Cecil almost laughed at the absurdity of the idea in this man's head – that
he
would know what to do! He was dreadfully afraid that a spasm might have crossed his face and looked like a smirk, and so he said, very hastily, and not making sense, ‘Don't worry, don't worry, that's fine.' They shook hands again, and then there was the awkward business of moving towards the door side by side, and edging through it and out into the hall and then at last Mr Yates had gone. Cecil leaned against the closed door and closed his eyes. A vision of Ida Yates hysterical and weeping rose before him and he groaned. What would he do with her? What if she were to come in the middle of the night – but no, surely her husband, the caring Mr Yates, would stop her. What had Paul Barnes done to calm her? Suddenly, he rushed into the study. Paul Barnes might have left some explanatory notes for him. There was a folder he'd noticed, in the top drawer, marked ‘Parish Matters', which he hadn't been able to face looking at. Now he took it out and flipped through it: dross. Merely telephone numbers for the church wardens, bills for new hymn books, nothing about any parishioners at all.

His forehead felt sweaty and hot. He wiped it with his sleeve, then went to wash his hands and splash cold water over his face. He was still drying it when the telephone rang and he froze, staring at himself in the mirror above the sink. He would have to answer it, would have to, but his footsteps dragged as he went towards the ledge in the cavernous hall where the instrument stood. ‘Hello! Am I talking to the new vicar? I hope I am!' ‘Yes,' said Cecil. His voice was a croak. ‘Who is this, please?' It was a hearty, booming Paul Barnes, ringing to wish him luck, glad he was at last in residence, pleased to find him at home, hoping he was settling in, and finally telling him he was a lucky chap, couldn't be a nicer, easier parish. Cecil hesitated and then decided that he had to take this chance to ask about Ida Yates, explaining about her husband's visit. ‘Oh, Martin's a lovely chap, salt of the earth, that's typical of him, typical, but of course he knows his wife, he knows what she's like, quite unhinged sometimes, but don't worry about it.' Cecil said he couldn't help it, he was worried, he felt very apprehensive at the thought of this woman perhaps arriving in a distressed state. ‘Part of the job, surely,'
said Paul Barnes. ‘Never come across it before?
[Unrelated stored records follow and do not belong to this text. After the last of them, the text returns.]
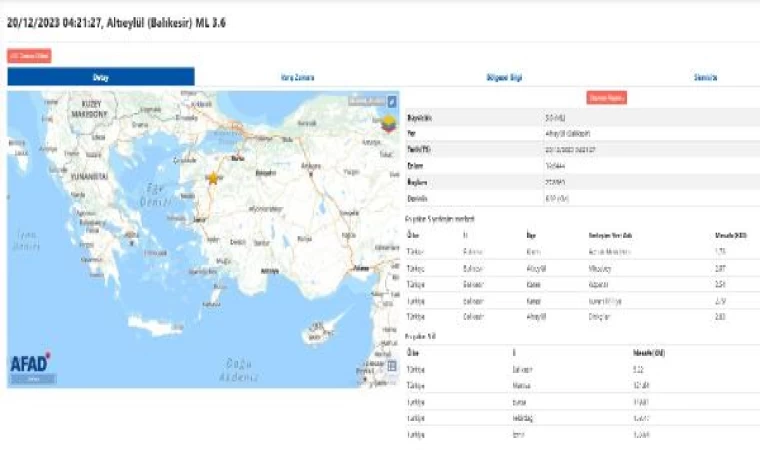This screenshot has height=450, width=760.
Task: Click the earthquake title heading at top
Action: [x=116, y=22]
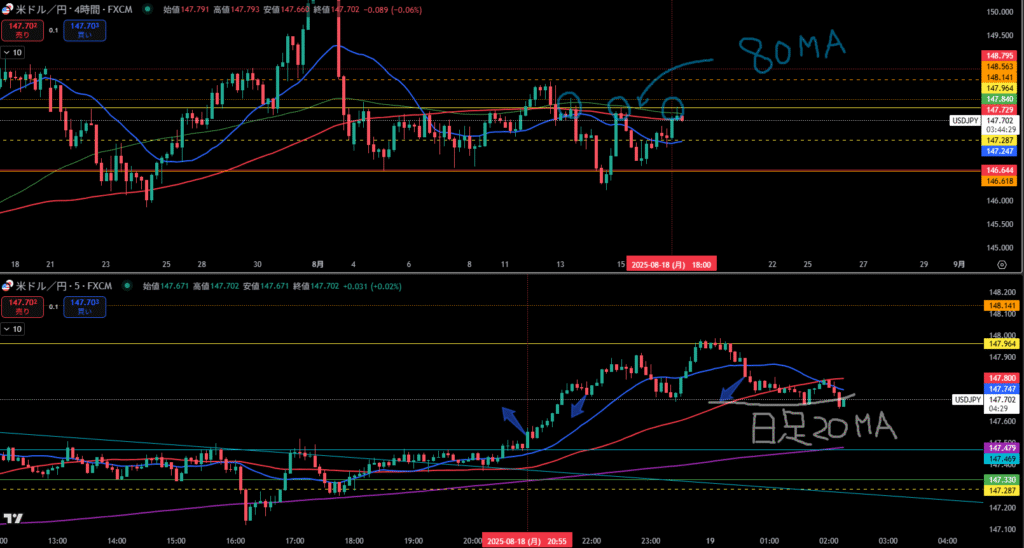Screen dimensions: 1024x548
Task: Click the sell button on the 4-hour chart
Action: pos(21,28)
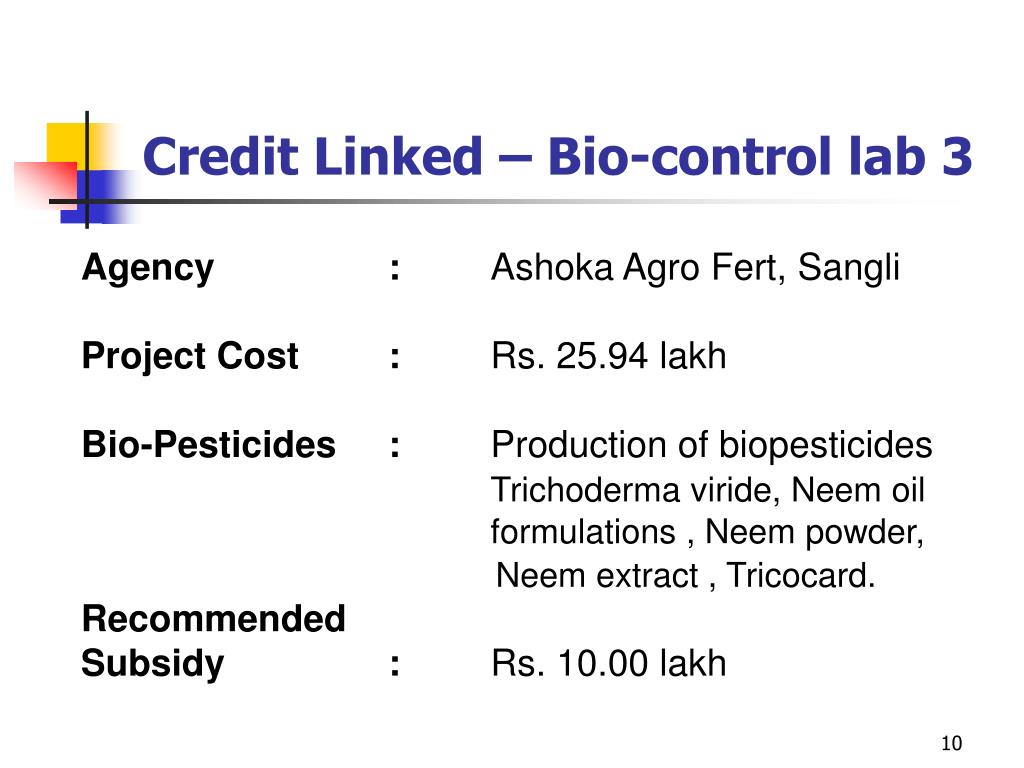The image size is (1024, 768).
Task: Click 'Production of biopesticides' line
Action: pos(712,445)
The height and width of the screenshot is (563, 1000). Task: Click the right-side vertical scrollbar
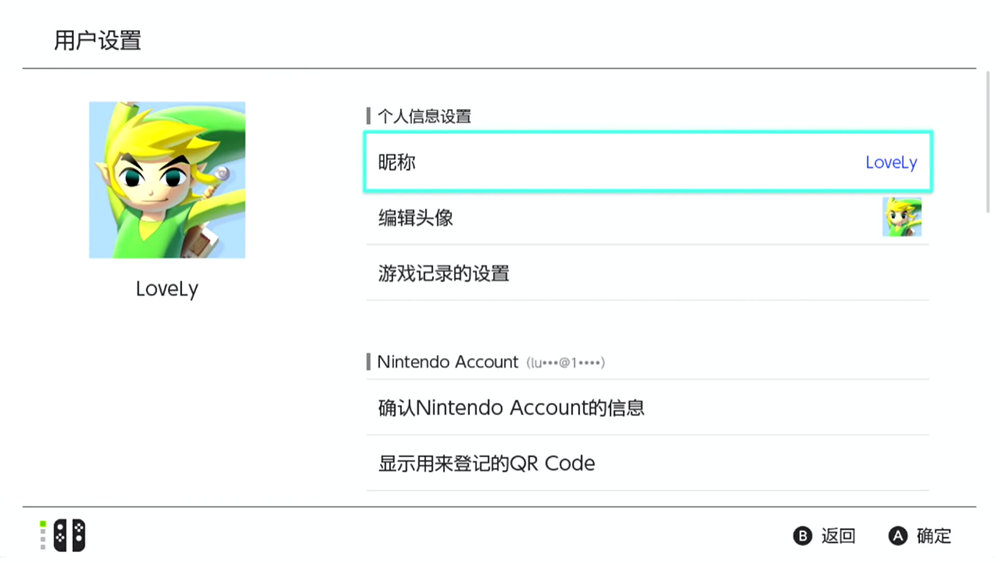[988, 142]
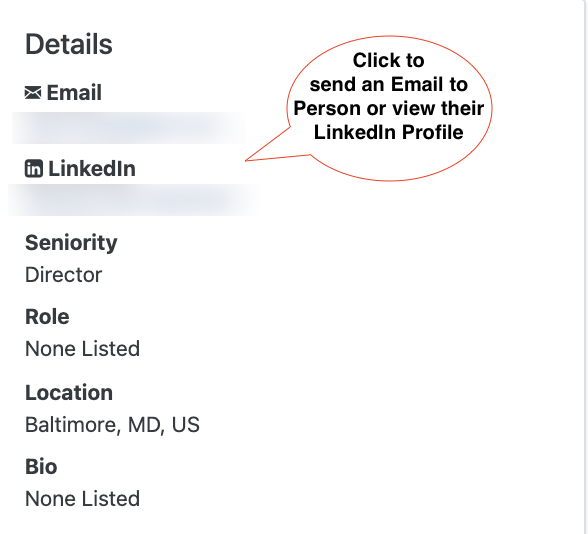Click the Bio field label

pyautogui.click(x=41, y=467)
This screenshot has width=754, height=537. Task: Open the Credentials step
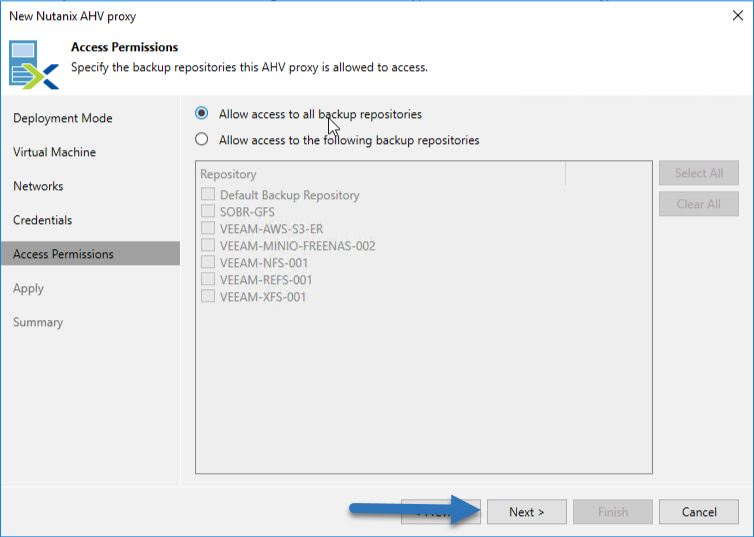tap(42, 220)
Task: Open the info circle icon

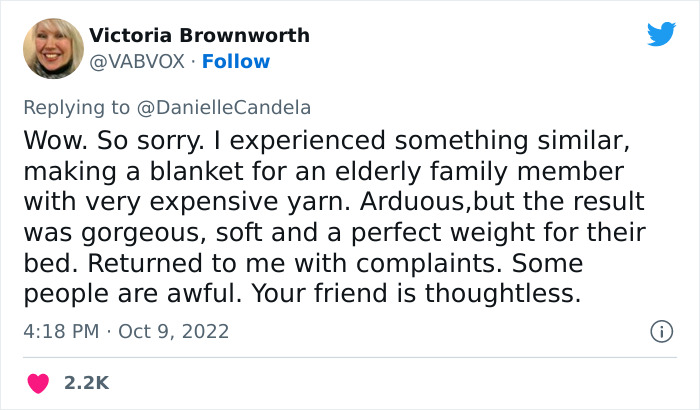Action: click(x=660, y=330)
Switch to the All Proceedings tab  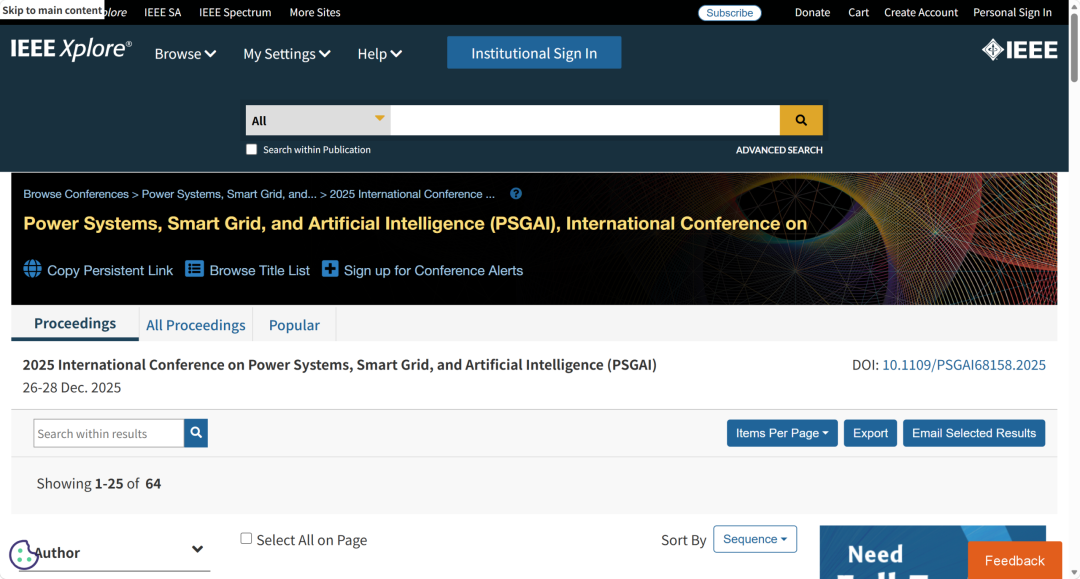click(196, 325)
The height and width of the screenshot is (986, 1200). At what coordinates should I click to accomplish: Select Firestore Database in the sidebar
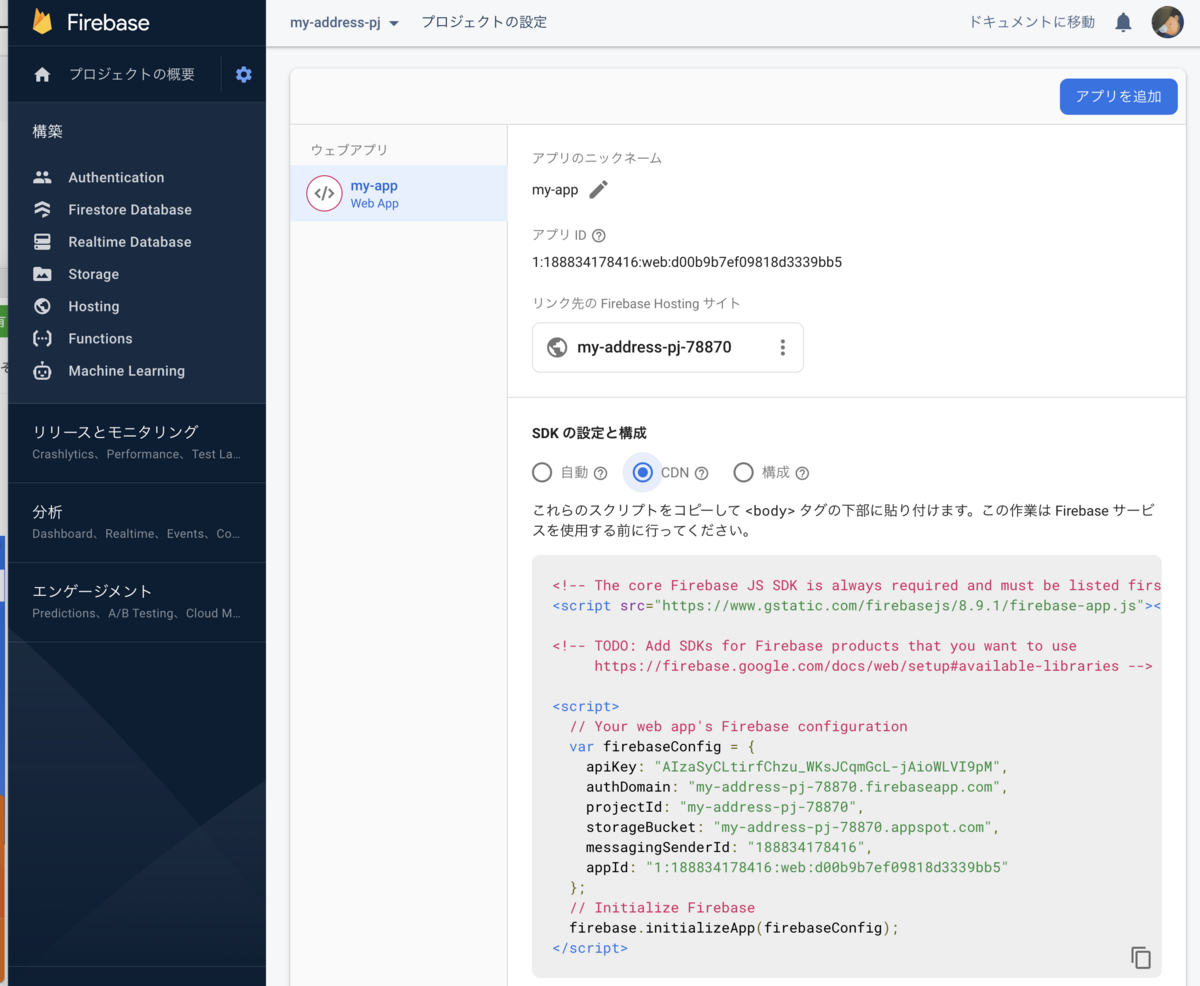[129, 209]
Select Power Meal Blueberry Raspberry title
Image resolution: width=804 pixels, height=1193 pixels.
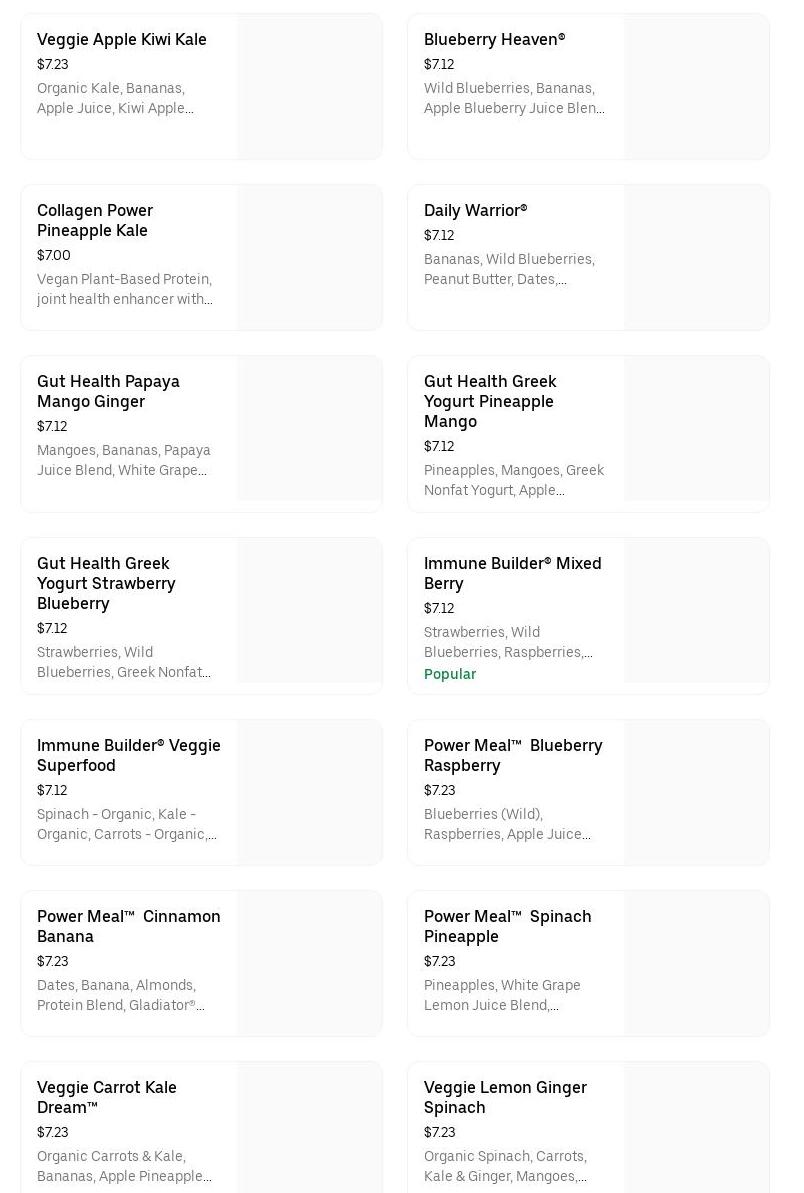(513, 755)
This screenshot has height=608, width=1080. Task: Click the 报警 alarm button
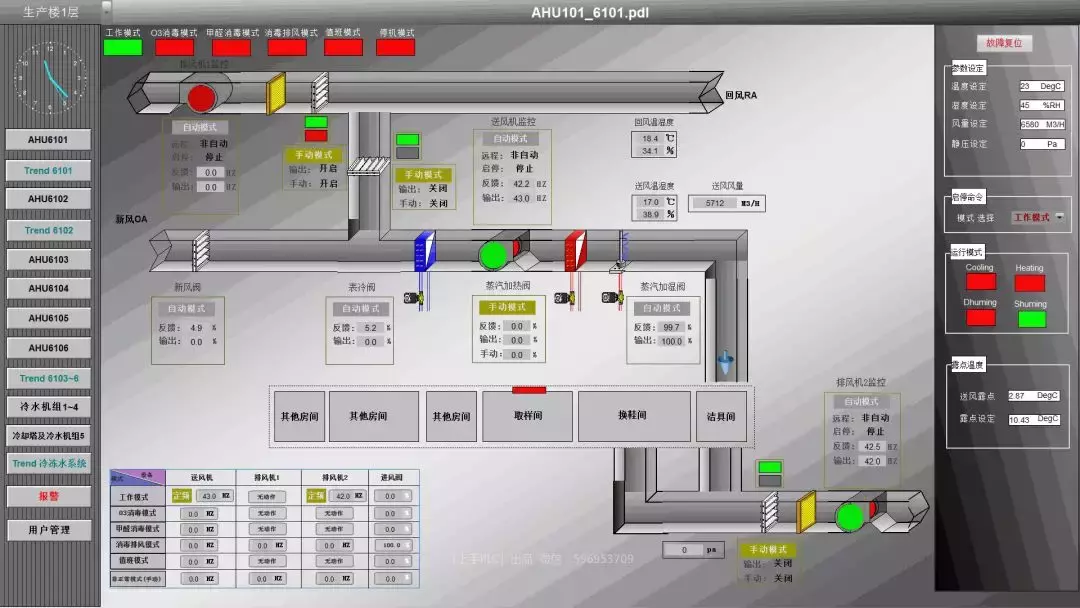[48, 496]
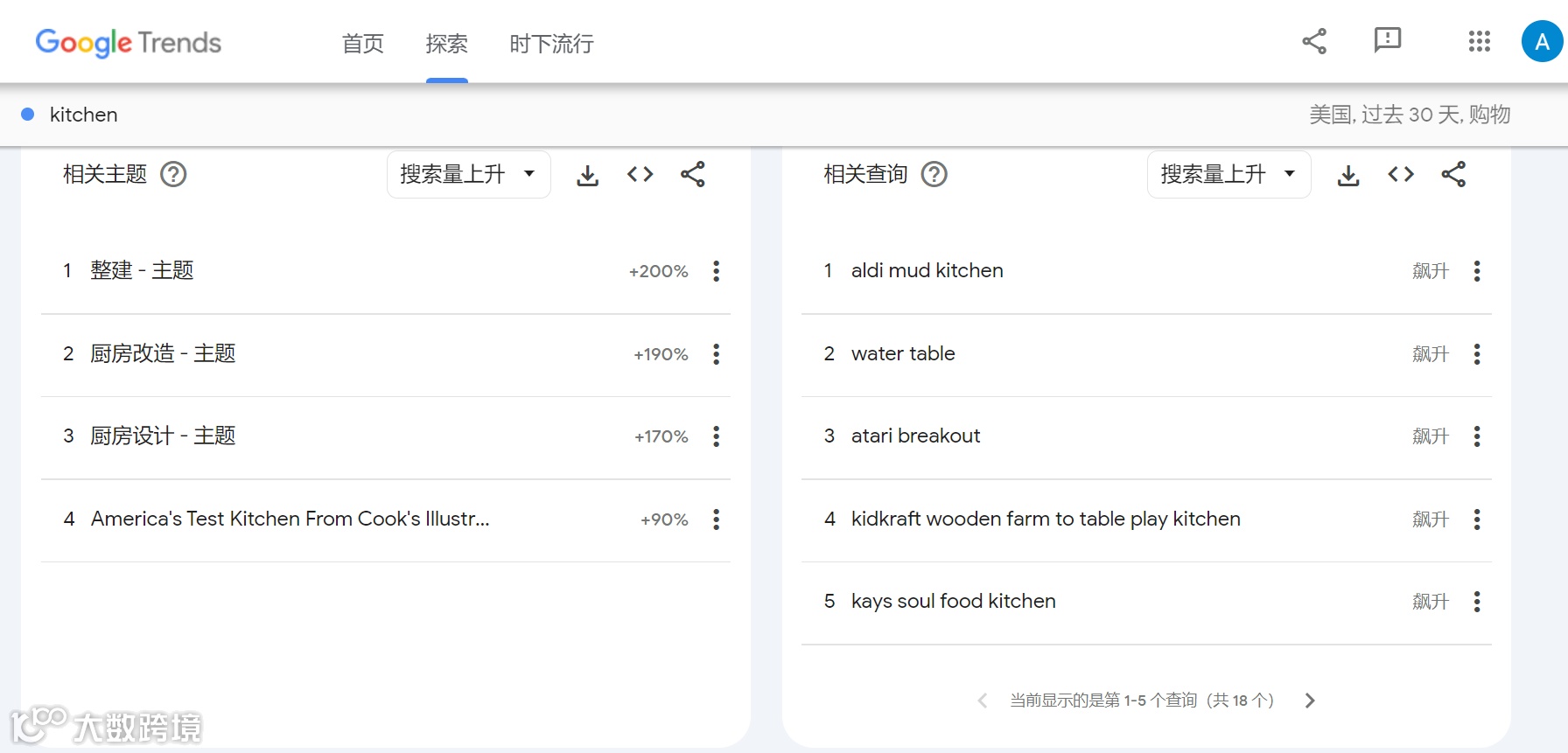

Ida wants reassurance, that's all. Say a prayer with her, give her a cup of tea, and she'll be on her way. She's an unhappy woman these days, can't face up to dealing with breast cancer, though I gather she's fine now. It's hard for Martin, wonderful chap. You'll like him.'

Cecil could find no food in the kitchen, but then he hadn't brought any with him and there was no reason why anyone else should have provisioned for his early arrival. There was tea, though, left by the two women, and he wasn't really hungry so much as thirsty. He sat in his study with a large mug of weak tea and tried to compose himself. He thought of Ida Yates and her possible hysteria, and of the woman who had run away from him in the church, and wondered if his mission here was to act as psychiatrist not vicar. But then the administering of religion, if it could be described like that, was a sort of psychiatry. The only problem was that he still needed psychiatric help himself. He was close to mad sometimes. Could the half-mad help the temporarily unstable? It sounded as though he would have to find out. It had all been in his head, to deliver as his first sermon, the confession of his weakness, but now he realised he couldn't deliver it. What would Ida Yates think? What would her solid husband think? What would the nervous woman who'd run away think? He could not publicly advertise his own frailty. He had to show how comfort and healing could be achieved through faith. Everyone wanted help of some sort and only God, working in his mysterious ways, could give it.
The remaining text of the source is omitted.